[Stored data entries]
◆ ◆ ◆

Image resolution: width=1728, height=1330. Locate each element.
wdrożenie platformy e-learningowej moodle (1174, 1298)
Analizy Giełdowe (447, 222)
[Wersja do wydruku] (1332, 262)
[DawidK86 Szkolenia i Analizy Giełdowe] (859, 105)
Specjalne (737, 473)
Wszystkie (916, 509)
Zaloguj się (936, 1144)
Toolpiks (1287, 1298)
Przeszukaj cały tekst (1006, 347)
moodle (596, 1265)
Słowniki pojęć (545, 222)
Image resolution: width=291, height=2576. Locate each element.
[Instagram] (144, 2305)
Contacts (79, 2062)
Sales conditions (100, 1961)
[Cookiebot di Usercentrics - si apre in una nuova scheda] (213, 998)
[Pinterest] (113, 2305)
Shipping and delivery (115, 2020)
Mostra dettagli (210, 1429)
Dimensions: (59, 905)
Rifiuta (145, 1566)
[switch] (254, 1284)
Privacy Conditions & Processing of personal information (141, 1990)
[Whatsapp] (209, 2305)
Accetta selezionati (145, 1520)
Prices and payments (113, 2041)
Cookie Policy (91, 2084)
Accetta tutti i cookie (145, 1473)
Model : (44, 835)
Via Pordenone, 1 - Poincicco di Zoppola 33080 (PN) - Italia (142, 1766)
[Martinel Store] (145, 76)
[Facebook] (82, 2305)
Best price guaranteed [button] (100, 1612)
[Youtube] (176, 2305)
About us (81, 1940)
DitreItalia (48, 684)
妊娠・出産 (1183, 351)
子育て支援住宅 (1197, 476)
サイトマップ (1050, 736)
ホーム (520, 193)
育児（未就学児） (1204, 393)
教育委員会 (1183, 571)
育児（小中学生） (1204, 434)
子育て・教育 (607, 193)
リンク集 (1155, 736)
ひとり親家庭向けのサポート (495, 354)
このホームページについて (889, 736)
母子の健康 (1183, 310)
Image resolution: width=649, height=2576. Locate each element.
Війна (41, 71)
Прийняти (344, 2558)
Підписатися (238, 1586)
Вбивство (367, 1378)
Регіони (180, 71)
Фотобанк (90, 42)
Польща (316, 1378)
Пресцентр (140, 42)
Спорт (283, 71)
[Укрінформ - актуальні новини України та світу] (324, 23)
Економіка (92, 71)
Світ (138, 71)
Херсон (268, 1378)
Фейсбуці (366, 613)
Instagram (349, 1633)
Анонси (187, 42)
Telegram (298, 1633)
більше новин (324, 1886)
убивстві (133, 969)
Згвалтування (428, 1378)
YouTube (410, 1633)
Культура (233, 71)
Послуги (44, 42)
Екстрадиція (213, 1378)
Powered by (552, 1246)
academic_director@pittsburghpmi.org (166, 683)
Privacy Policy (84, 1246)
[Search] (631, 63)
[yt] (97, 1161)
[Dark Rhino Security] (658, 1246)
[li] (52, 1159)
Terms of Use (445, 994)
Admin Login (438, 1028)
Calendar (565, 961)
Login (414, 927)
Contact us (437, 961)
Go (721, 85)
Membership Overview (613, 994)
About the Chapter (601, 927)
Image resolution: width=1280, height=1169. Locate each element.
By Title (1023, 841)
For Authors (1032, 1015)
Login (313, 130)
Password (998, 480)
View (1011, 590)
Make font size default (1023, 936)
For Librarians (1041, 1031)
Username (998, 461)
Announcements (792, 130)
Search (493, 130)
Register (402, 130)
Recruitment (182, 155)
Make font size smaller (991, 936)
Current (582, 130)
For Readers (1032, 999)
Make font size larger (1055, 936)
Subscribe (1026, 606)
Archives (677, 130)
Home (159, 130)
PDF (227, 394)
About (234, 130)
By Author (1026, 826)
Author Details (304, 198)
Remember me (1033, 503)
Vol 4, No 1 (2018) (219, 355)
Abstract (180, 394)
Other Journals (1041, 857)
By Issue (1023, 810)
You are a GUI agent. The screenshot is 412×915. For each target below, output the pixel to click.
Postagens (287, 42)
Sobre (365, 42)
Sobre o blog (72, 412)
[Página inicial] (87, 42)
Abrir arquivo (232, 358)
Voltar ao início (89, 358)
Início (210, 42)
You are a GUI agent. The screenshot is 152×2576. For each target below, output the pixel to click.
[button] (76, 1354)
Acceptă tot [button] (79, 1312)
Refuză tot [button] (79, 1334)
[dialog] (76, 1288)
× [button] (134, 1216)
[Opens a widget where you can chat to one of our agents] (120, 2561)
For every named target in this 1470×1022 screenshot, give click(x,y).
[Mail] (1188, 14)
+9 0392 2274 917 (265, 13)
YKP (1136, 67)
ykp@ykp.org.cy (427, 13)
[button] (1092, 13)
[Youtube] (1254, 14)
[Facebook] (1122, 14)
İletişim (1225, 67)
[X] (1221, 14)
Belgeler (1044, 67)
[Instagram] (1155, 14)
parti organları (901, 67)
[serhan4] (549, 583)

◆ ◆ ◆

Beginning with the line above that contains "Search (493, 130)", copy each line exactly up to and including the line that contains "Refuză tot [button] (79, 1334)", and go no further.

● **RESULT OF THE EXERCISE**
Search (493, 130)
Register (402, 130)
Recruitment (182, 155)
Make font size smaller (991, 936)
Current (582, 130)
For Readers (1032, 999)
Make font size larger (1055, 936)
Subscribe (1026, 606)
Archives (677, 130)
Home (159, 130)
PDF (227, 394)
About (234, 130)
By Author (1026, 826)
Author Details (304, 198)
Remember me (1033, 503)
Vol 4, No 1 (2018) (219, 355)
Abstract (180, 394)
Other Journals (1041, 857)
By Issue (1023, 810)
You are a GUI agent. The screenshot is 412×915. For each target below, output the pixel to click.
Postagens (287, 42)
Sobre (365, 42)
Sobre o blog (72, 412)
[Página inicial] (87, 42)
Abrir arquivo (232, 358)
Voltar ao início (89, 358)
Início (210, 42)
You are a GUI agent. The screenshot is 152×2576. For each target below, output the pixel to click.
[button] (76, 1354)
Acceptă tot [button] (79, 1312)
Refuză tot [button] (79, 1334)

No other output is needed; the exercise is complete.